Wonder how fast Photoshop will run when it can use 32GB RAM (MAC will only be able to use 3GB)?


thats BS... I can run windows on my mac too.... plus adobe will just be a little late with the mac version of cs4
 

B Snyder

New Member
Check out IT Systems.
He is a merchant member here. I bought a computer from him for use with my VersaCamm and I've been very happy with his service and the computer performance.
 

SignBurst PCs

New Member
I like Onyx too. The 7.1 version is Vista 64 compatible and runs very well with mutiple printers. Just be sure they have the driver for your printer. That way you can run as much RAM as you want and can really put some muscle behid your RIP jobs.

Bootcamp.. smootcamp.. yeah, just what I want to do, jump back and forth. Where is the productivity in that?

Anyhoo... that is for another thread.
 

Fuzzbuster

New Member
I like Onyx too. The 7.1 version is Vista 64 compatible and runs very well with mutiple printers. Just be sure they have the driver for your printer. That way you can run as much RAM as you want and can really put some muscle behid your RIP jobs.

Bootcamp.. smootcamp.. yeah, just what I want to do, jump back and forth. Where is the productivity in that?

Anyhoo... that is for another thread.

Agreed

If your doing ANYKIND of color management and profile tweeking,with more than one printer, ProductionHouse is the only way to fly :thumb:
 

choucove

New Member
Thank you all for your input and help! I will be letting the guys at the shop know about Onyx as a possible option in the future when we expand.
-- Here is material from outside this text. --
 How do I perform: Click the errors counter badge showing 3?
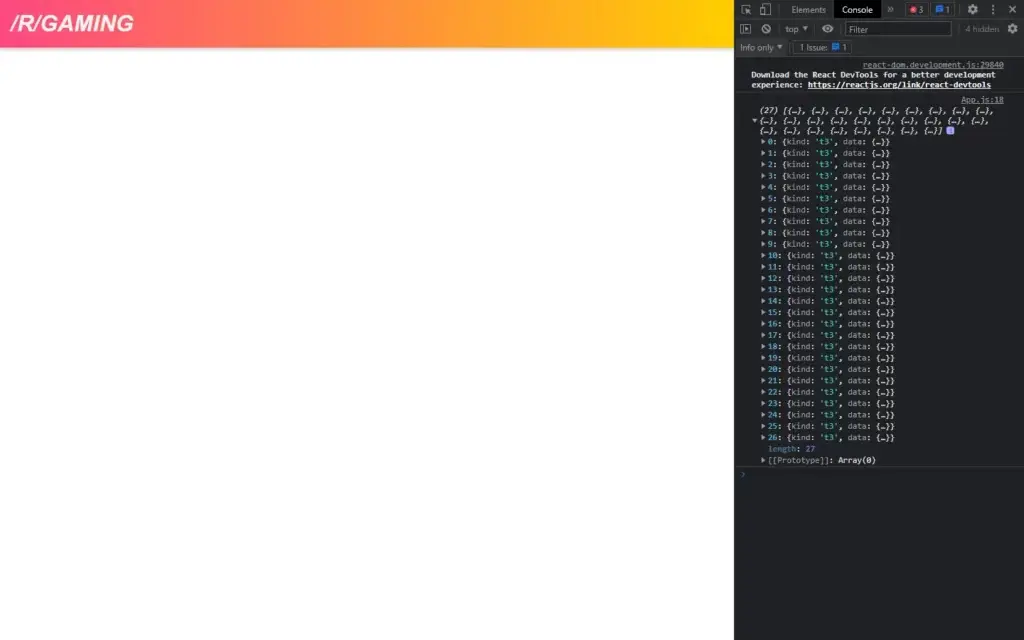point(915,9)
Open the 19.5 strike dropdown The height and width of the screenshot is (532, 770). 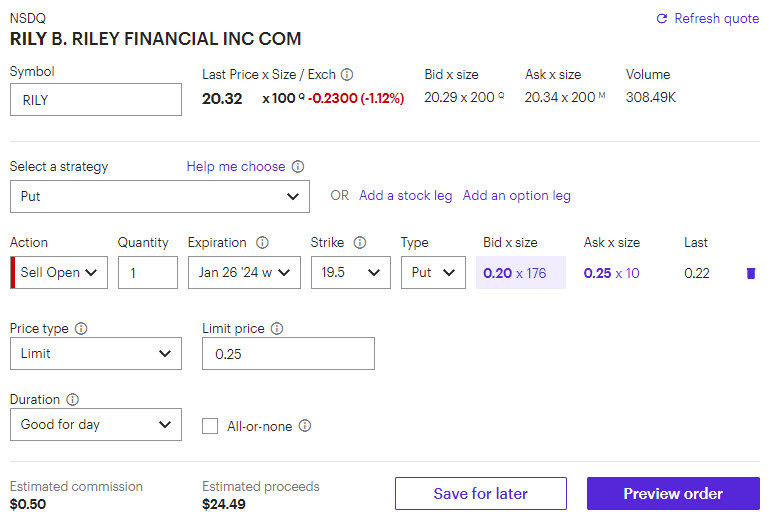coord(350,273)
One thing I am worried about with running the Intel based system is maximum RAM in the future. For now, as we will be running only one digital printer from this workstation, and because of stability, we're going to be putting Windows XP Pro 32-bit only on the computer and maxing the memory with 4 GB installed. In the future, though, if we run two digital printers on this computer we'd want to put Windows XP Pro 64-bit and max it out with 8 GB installed. Is that enough feasibly to run two digital printers? Would there be a real noticeable difference running DDR2 800 non-ECC vs DDR2 667 ECC memory?
 

SignBurst PCs

New Member
You should be fine with 32 Bit XP (and 4GB of DDR2) if you are only running two printers.

Three is the threshold that we have been seeing. That is where we are turing to Vista64 and Onyx. We ran into issues with Onyx 7.1 and XP64.
 

choucove

New Member

I actually came across this at tomshardware a couple days ago and found it kind of interesting. I just wasn't too sure if this would also be the case since the DDR2 667 memory that would be used on the AMD platform would be ECC registered memory.

It doesn't appear the memory speed really makes that much of a notable speed difference, especially for costs, but the only ones I would be looking at anyways would be DDR2 667 ECC, or non-ECC DDR2 800 or DDR2 1066.

I've talked a little bit before about the graphics performance for a RIP center, but was still curious what most are comfortable with for their requirements. We have two workstations running with a PNY nVidia Quadro FX570 card and I've really come to like them. They are under $200 and have plenty of power for doing all their design work. What's the graphics load for running two digital printers? I figure most of the processing is done by the actual processor and not by the graphics card, so you wouldn't need a more powerful card for running multiple printers, correct?